::: TRASCRIZIONE
AB: No no, non tanto facili, perché c’era sempre il pericolo che bombardassero il, perché le vie ferrate erano le più, le più appetibili per le bombe, eh capisce? Magari erano spostamenti di forze armate addirittura, non era, non guardavano se. Perché erano odiati poi gli americani perché erano gli americani dicevano, che i russi non bombardavano perché erano troppo lontano. Invece gli americani erano quelli che bombardavano e venivano odiati perché erano loro che bombardavano.
ZG: Ma ehm, della possibilità che le ferrovie potessero venire bombardate lei lo sapeva già allora. Cioè chi glielo diceva?
AB: Eh me lo, eh si sapeva, cosa vuole, si è, si diventa svegli anche, quand’anche, anche se siamo bambini ma.
ZG: Senta invece volevo farle le ultime domande. Tornando al quartiere Isola. Quando mi diceva che aveva paura di attraversare la via in cui c’erano prima i fascisti e poi i tedeschi.
::::::
::: DATI FORNITI
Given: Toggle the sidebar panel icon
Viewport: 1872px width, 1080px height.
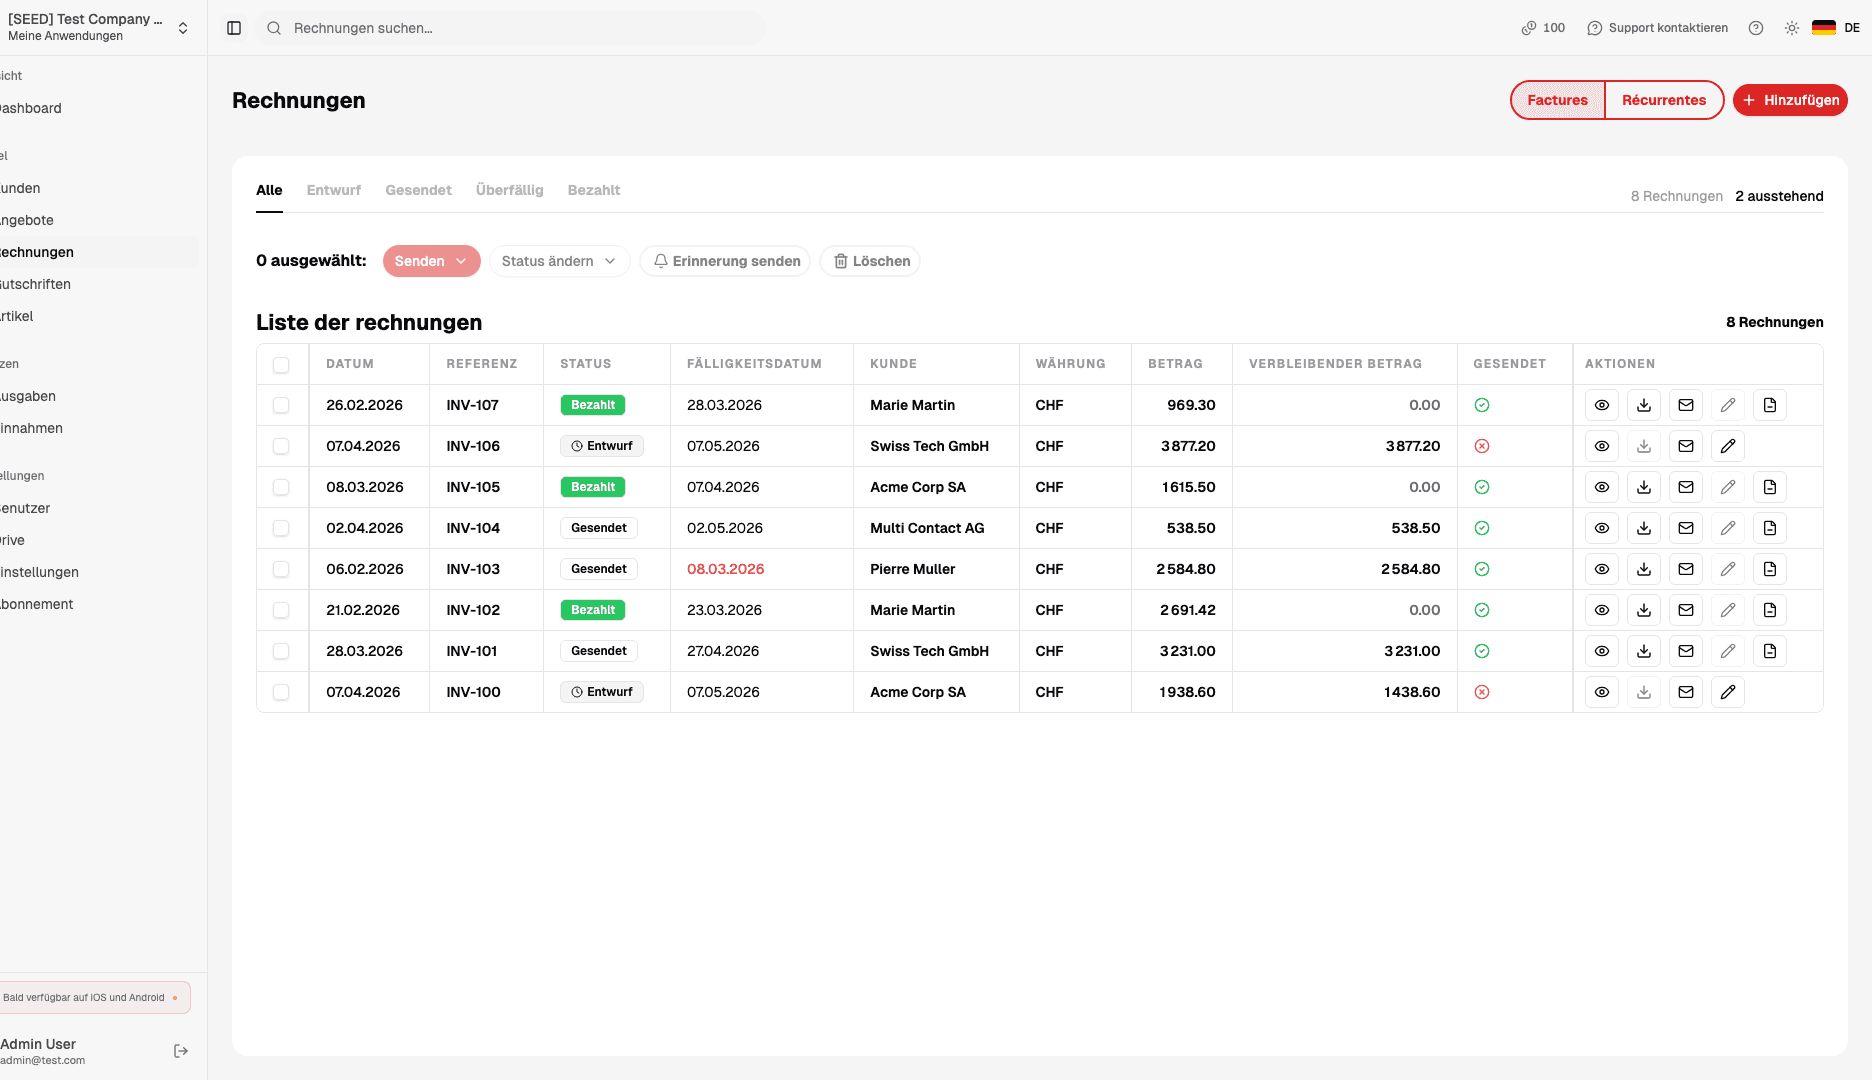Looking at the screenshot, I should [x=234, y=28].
::::::
::: DATI FORNITI
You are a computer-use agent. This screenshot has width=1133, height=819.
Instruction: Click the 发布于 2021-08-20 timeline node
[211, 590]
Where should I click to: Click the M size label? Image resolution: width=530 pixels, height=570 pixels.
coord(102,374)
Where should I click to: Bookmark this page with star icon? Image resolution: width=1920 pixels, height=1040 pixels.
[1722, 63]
::::::
ATTIVITÀ DA SVOLGERE ::
**A)** Rispondi alle domande seguenti in base alla trascrizione.
(i) Per quale motivo, secondo AB, le vie ferrate erano a rischio di bombardamento?
(ii) Quali, secondo quanto si diceva, non bombardavano perché troppo lontani?
(iii) Quale quartiere nomina ZG nelle ultime domande?
**B)** Ricopia parola per parola tutto il tratto della trascrizione che va da "AB: No no, non" fino a "chi glielo diceva?".

RISULTATI ::
**A)**
(i) Erano le più appetibili per le bombe.
(ii) I russi.
(iii) Il quartiere Isola.

**B)**
AB: No no, non tanto facili, perché c’era sempre il pericolo che bombardassero il, perché le vie ferrate erano le più, le più appetibili per le bombe, eh capisce? Magari erano spostamenti di forze armate addirittura, non era, non guardavano se. Perché erano odiati poi gli americani perché erano gli americani dicevano, che i russi non bombardavano perché erano troppo lontano. Invece gli americani erano quelli che bombardavano e venivano odiati perché erano loro che bombardavano.
ZG: Ma ehm, della possibilità che le ferrovie potessero venire bombardate lei lo sapeva già allora. Cioè chi glielo diceva?